Pratiques traditionnelles non autorisées
En Afrique et particulièrement dans les communautés togolaises, les morts ont une valeur et sont généralement enterrés selon des principes religieux et traditionnels. Dans le contexte de Covid-19, toutes sortes de rites traditionnels et religieux inscrits dans le cadre de l’inhumation tels que des ablutions sèches, l’enveloppement du corps dans un linceul et la prière pour le défunt sontabrogés. Bien qu’elles relèvent d’une importance capitale pour les familles, elles n’ont pas de conséquences majeures chez les chrétiens.
«Le sens réel de l’entretien du corps mortel et des prières faites lors du décès, c’est qu’en réalité, ils constituent un acte de consolation pour les familles et de marque de sympathie pour ceux qui y prennent part aux côtés de la famille éplorée. C’est la meilleure manière d’honorer la mémoire d’un disparu », soutient le pasteur Roger Kpéglo.
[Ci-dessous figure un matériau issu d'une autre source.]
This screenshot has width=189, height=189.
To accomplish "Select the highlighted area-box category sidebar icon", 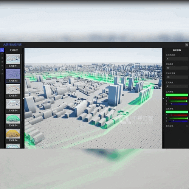I will pyautogui.click(x=2, y=50).
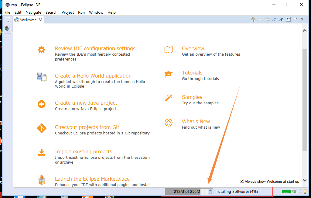The width and height of the screenshot is (311, 198).
Task: Open the Customize Page icon
Action: (x=289, y=19)
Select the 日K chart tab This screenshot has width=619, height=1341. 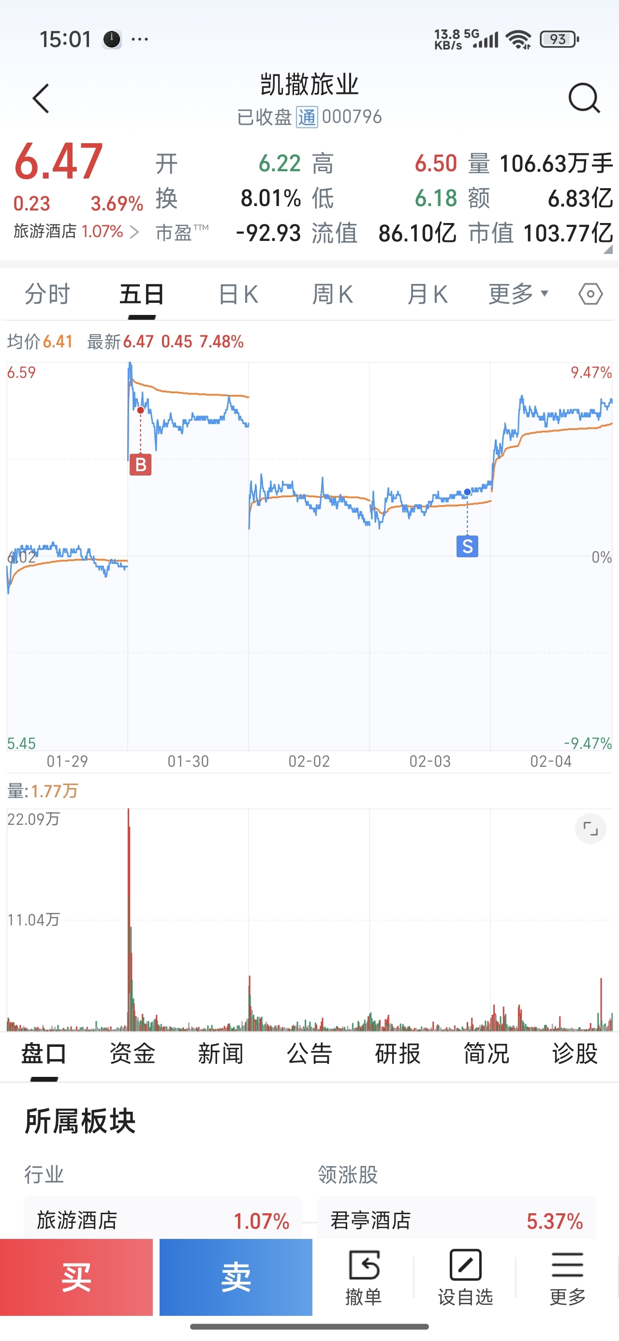tap(238, 294)
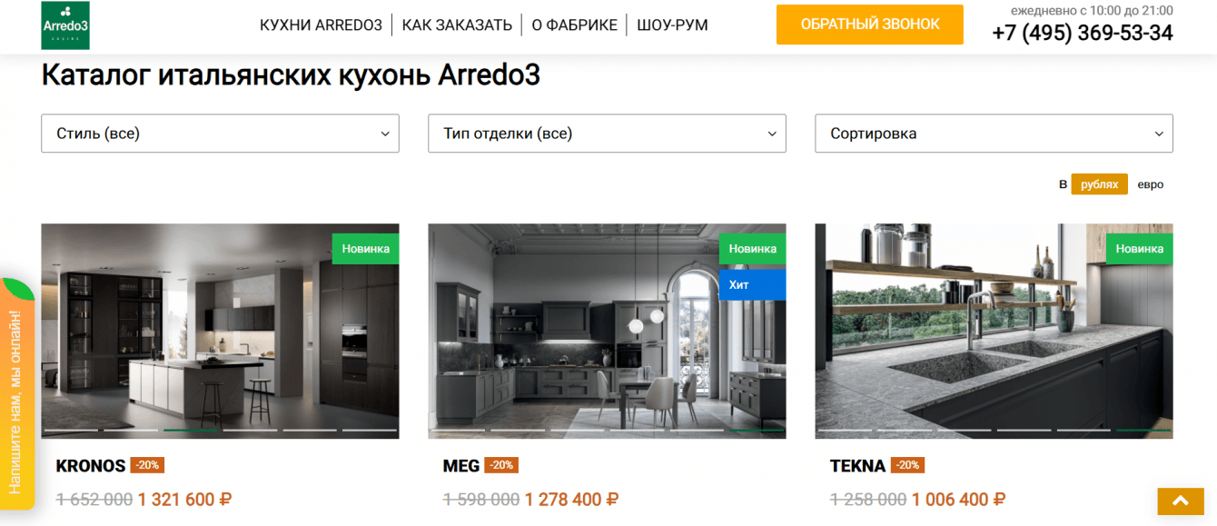
Task: Click the Arredo3 green logo
Action: tap(65, 25)
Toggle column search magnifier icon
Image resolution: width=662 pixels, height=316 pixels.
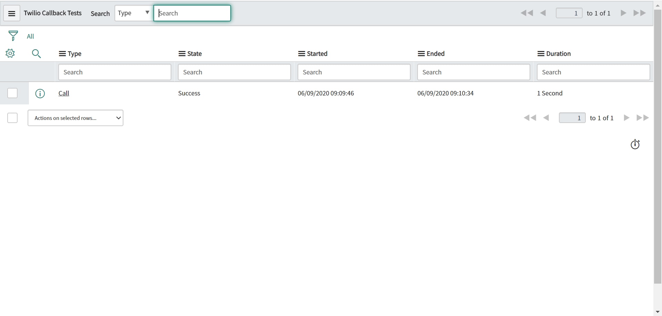(x=36, y=54)
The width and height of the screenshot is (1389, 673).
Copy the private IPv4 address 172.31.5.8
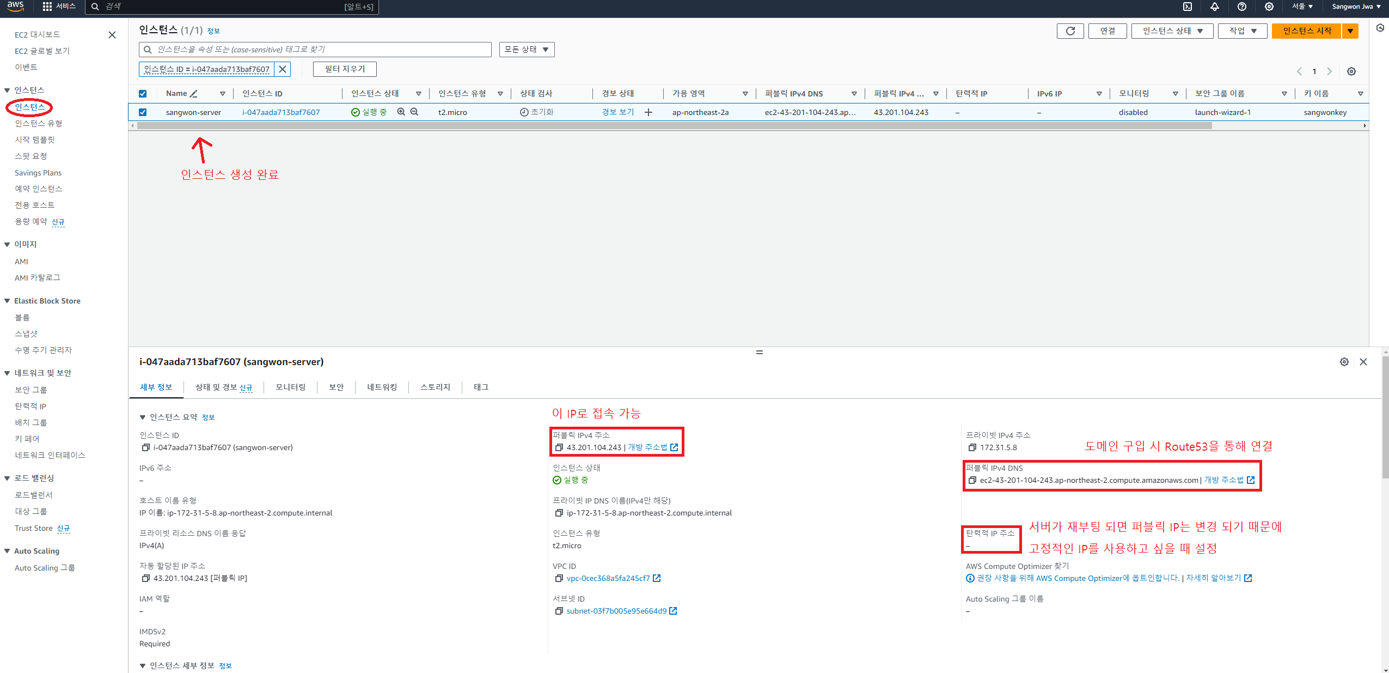(972, 447)
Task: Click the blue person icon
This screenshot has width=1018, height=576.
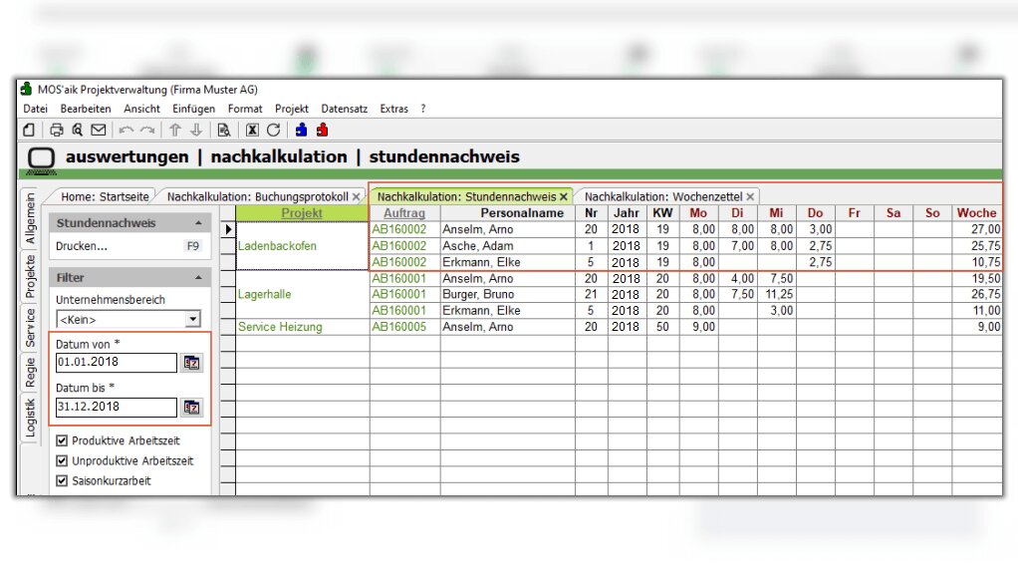Action: [x=301, y=130]
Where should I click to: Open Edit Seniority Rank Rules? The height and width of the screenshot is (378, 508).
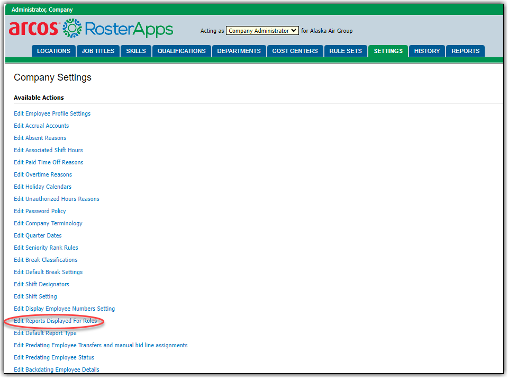click(x=46, y=248)
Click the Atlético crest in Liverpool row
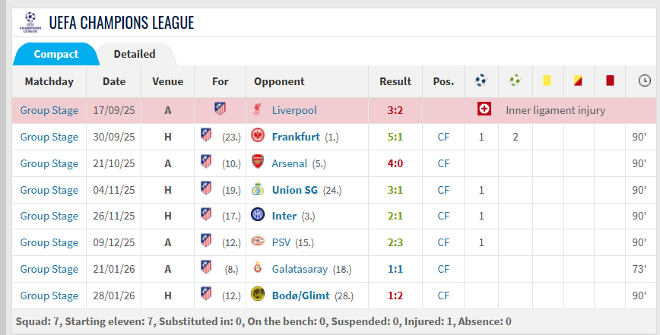660x335 pixels. (x=220, y=109)
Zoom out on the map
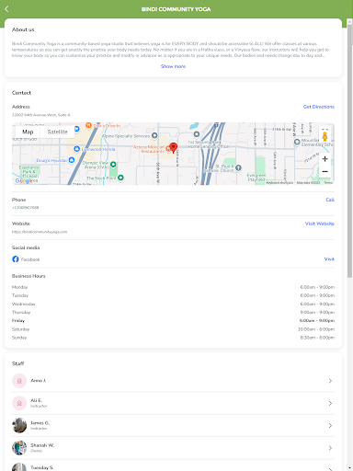This screenshot has width=353, height=471. click(x=325, y=171)
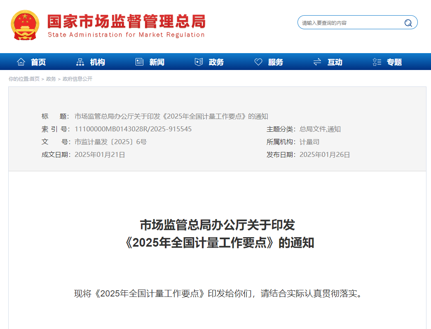Click the organization chart icon beside 机构
The height and width of the screenshot is (329, 431).
(x=80, y=62)
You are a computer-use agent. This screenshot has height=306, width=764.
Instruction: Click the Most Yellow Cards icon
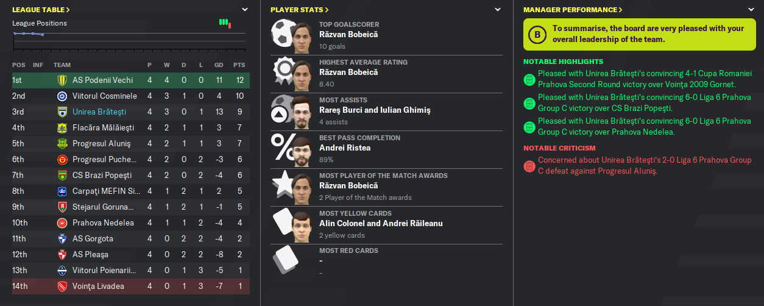point(282,225)
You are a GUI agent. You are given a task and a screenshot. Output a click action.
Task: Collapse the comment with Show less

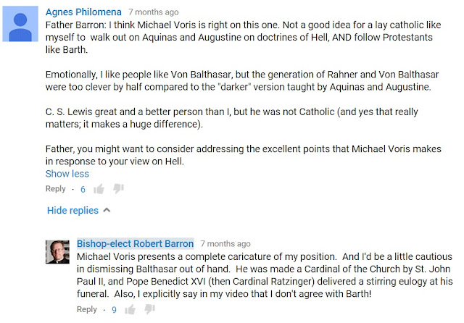pos(67,174)
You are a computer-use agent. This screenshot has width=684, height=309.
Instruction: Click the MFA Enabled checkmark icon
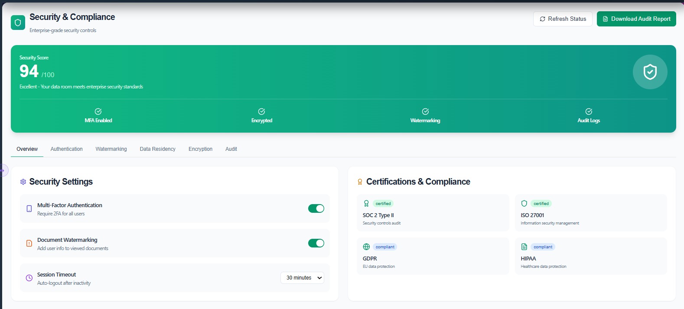coord(98,111)
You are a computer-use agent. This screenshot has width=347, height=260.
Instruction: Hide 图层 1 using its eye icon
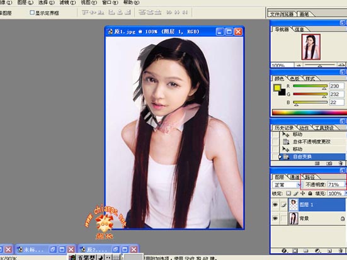275,205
Toutefois, il relativise : « dans certaines familles, les personnes décédées reviennent sous d’autres formes pour déranger leurs proches. Ces familles ont besoin de prières. Mais on n’a pas nécessairement besoin de la présence du corps mortel » Par contre, pour les pratiquants animistes, les rites sont indispensables et s’imposent. « C’est beaucoup plus mystique. Et il le faut pour demander aux ancêtres de bien accueillir le défunt chez eux. C’est une cérémonie qui permet également de charger des commissions au défunt pour les ancêtres », informe le prêtre vodou Togbui Affoutou. Toutefois, la situation pandémique oblige à s’adapter et agir autrement.
« Une personne décédée de Covid-19 est comme une personne morte par noyade ou dans un crash d’avion où on ne retrouve pas le corps. Dans ce cas, nous faisons des cérémonies avec la famille en expliquant la situation aux ancêtres », affirme le prêtre.
Ces conditions particulières d’inhumation des personnes emportées par la Covid-19, empêchent leurs familles de leur rendre un dernier hommage mérité. Ce qui suscite de vives émotions dans les familles. « Ça a été difficile et ça continue de l’être pour nous, ne plus voir notre frère parce qu’il est mort d’une maladie contagieuse. Le choc était à son comble. Pendant que nous pleurions sa disparition, nous avions également la peur au ventre d’être aussi déclarés contaminés », raconte le frère aîné d’un décédé de Covid-19.
Pour éviter aux familles de vivre cette émotion, elles proposent des solutions. Un dispositif permettant d’exposer le défunt dans un cercueil vitré pour que la famille et les religieux puissent accomplir leur rite dans le respect des mesures barrières.
Cette proposition est à l’étude au niveau de la coordination de riposte. Mais son aboutissement heureux est douteux. « Voir un proche décédé suscite toujours des émotions. Donc permettre une exposition pourrait générer sans doute de situations auxquelles on ne s’attendrait pas. La prudence est la meilleure solution. Chacun doit comprendre la réalité de cette maladie », lance Komlan Ayité.